脚本家の岡田麿里さんは、埼玉・秩父に生まれました。小学校の高学年から不登校、ひきこもりになりました。高校進学後も学校に行けなくなりましたが、先生らに支えられてなんとか卒業、一念発起して東京のゲーム専門学校に入ります。ここで脚本家としての才能が花開きます。「あの日見た花の名前を僕たちはまだ知らない」がテレビでアニメ化され、大ヒット作「心が叫びたがっているんだ。」をはじめ、多くの作品を生み続けています。かつて「自らを閉じ込めた街」、ふるさと秩父を舞台に物語を展開し、秩父はファンたちの聖地になりました。
「学校に行けなかった私が『あの花』『ここさけ』を書くまで」は、自分の半生の葛藤を赤裸々に綴り、不登校の子どもたちやひきこもりの人たちの心と共振しています。
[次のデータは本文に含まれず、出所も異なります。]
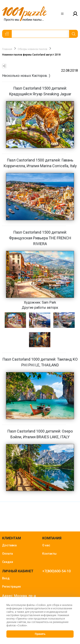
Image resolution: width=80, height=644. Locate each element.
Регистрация (12, 586)
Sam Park (49, 302)
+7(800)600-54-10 (56, 571)
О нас (46, 545)
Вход (6, 578)
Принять (40, 634)
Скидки (8, 562)
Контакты (49, 554)
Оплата (8, 554)
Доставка (9, 545)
「心が叫びたがっているんだ。」のタイトルは、監督から「回りくどい。『心が叫びたいんだ』の方がいい」と反対されたといいます。しかし、岡田さんは譲りませんでした。「『叫びたいんだ。』にしてしまえば、叫びたい何かがもともと存在することになるから。(主人公の)順と同世代の私には、それがなかった」
 そして、冒頭の言葉へとつながります。
「誰かに、どこかに、叫んでぶつけたいことがある訳ではない。ただ、ひたすら叫びたいという欲求だけはある」
 繊細な思いと自身を深く見つめるまなざしが、主人公たちの言葉に宿り、多くの人を魅了しています。